Hem beş senedir bütün dikkatle benim halime nezaret ediliyor. Siyasetvâri bir tereşşuh gören söylesin. Halbuki, benim gibi asabî ve “İnneme’l-hîletü fî terki’l-hıyel” (Gerçek hile hilesizliktedir) düsturuyla, en büyük hileyi hilesizlikte bulan pervâsız, alâkasız bir insanın, değil sekiz sene, sekiz gün bir fikri gizli kalmaz. Siyasete iştahı ve arzusu olsaydı, tetkikata, taharriyâta lüzum bırakmayarak, top güllesi gibi sadâ verecekti.
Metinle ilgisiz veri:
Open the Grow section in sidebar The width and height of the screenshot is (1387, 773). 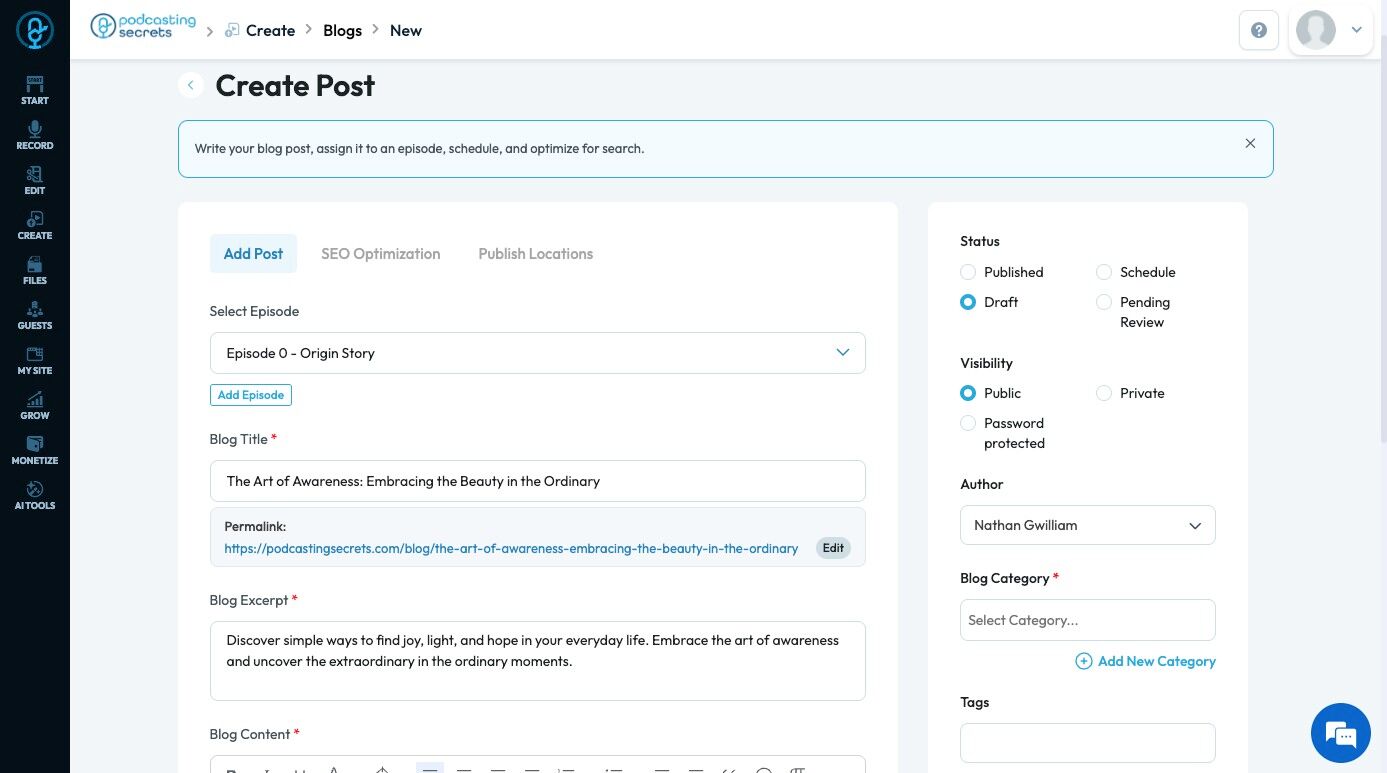click(x=34, y=405)
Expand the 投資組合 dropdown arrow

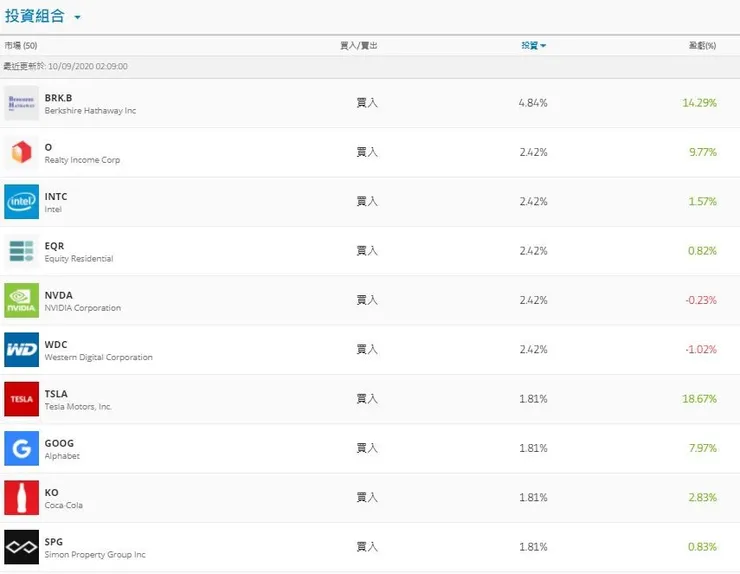[x=78, y=17]

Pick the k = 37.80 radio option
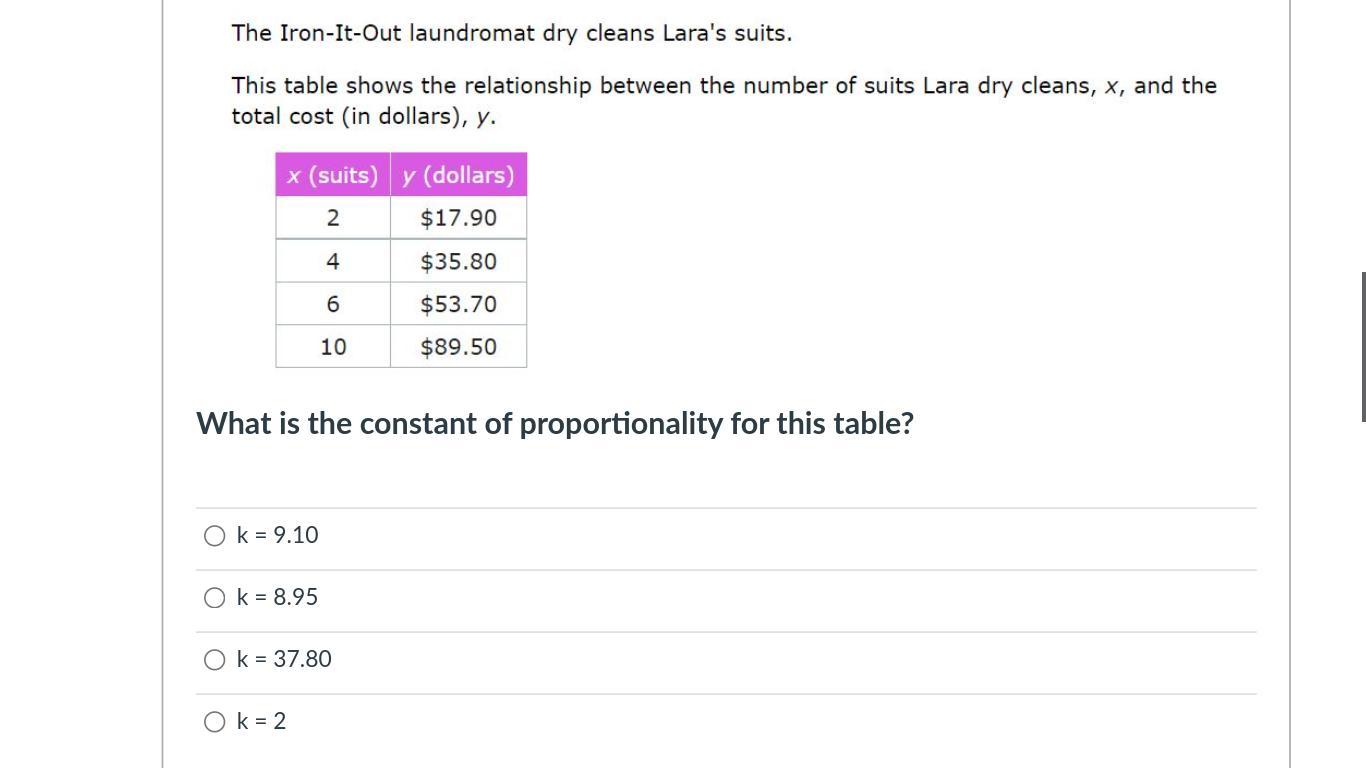(x=214, y=660)
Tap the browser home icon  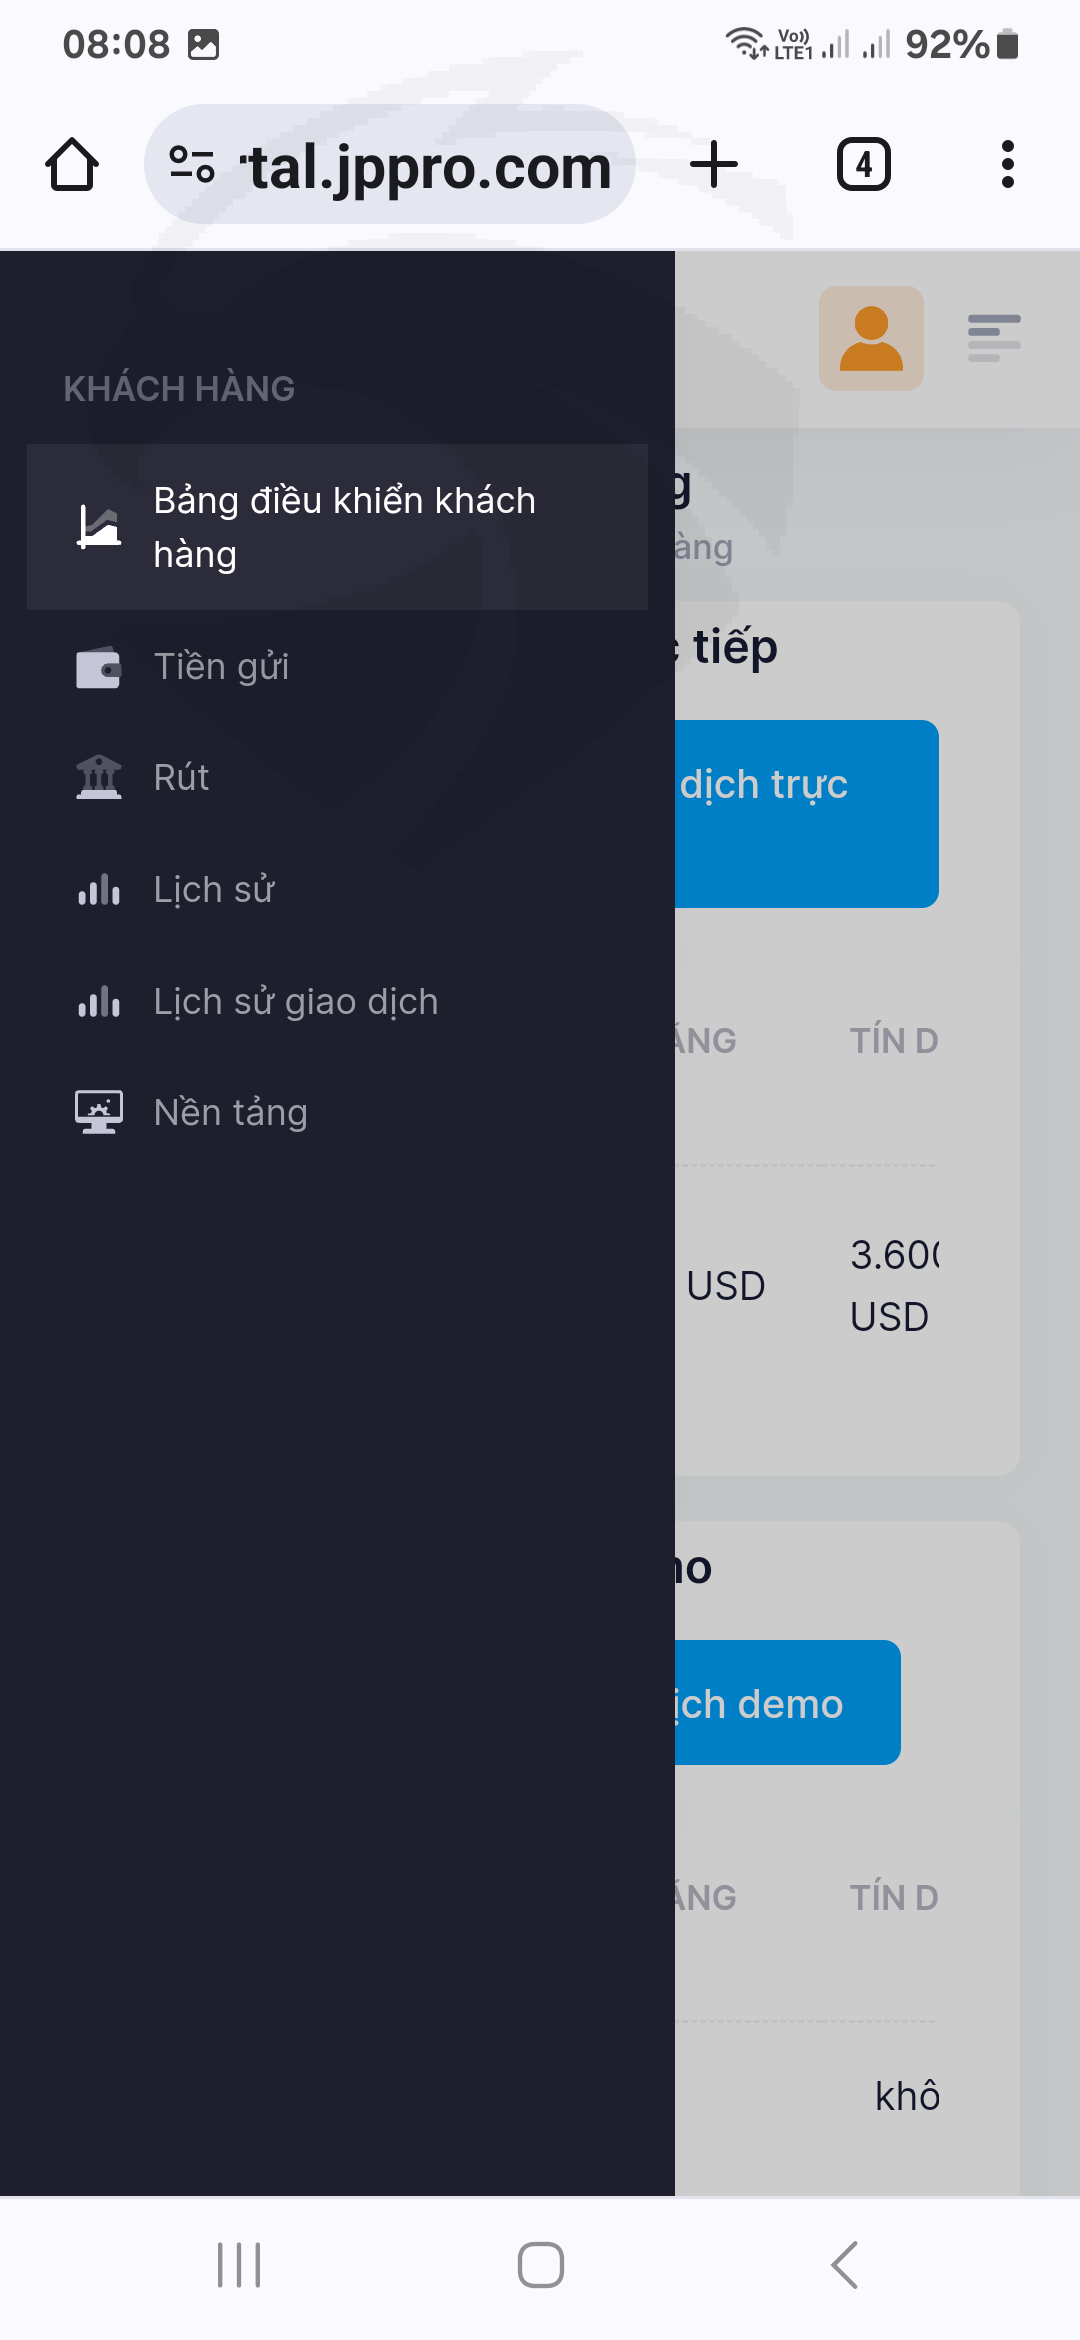(72, 165)
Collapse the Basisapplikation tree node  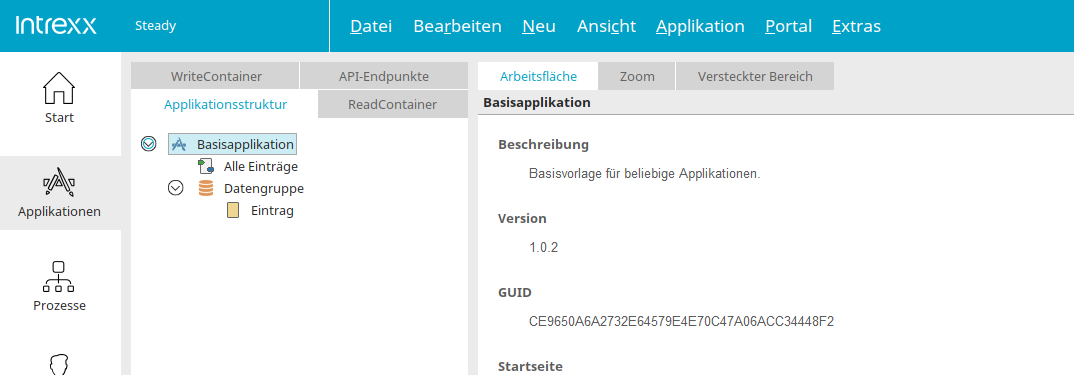149,145
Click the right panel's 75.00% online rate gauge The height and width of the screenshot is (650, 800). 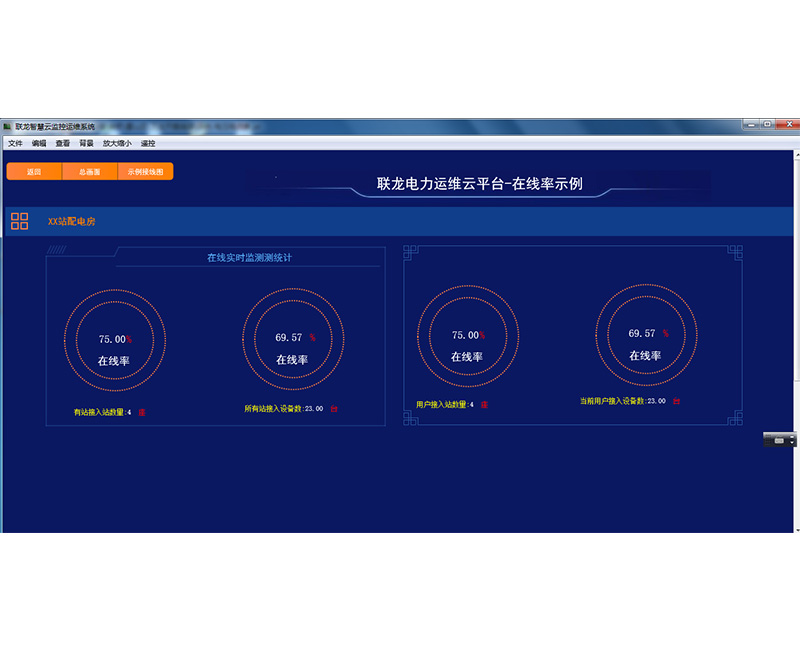tap(468, 333)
Mektubat, 16. Mektub, 1. Nokta
***
Bizi hayrette bırakan ve gayet şaşırtan ve bir garazı ihsas eden ve bil’iltizam hiçten bir sebeb-i ittiham îcad etmek nevinden, musırrane, bir cemiyet ve teşkilat varmış gibi soruyorlar, “Bu teşkilatı yapmak için nereden para alıyorsunuz?” diyorlar.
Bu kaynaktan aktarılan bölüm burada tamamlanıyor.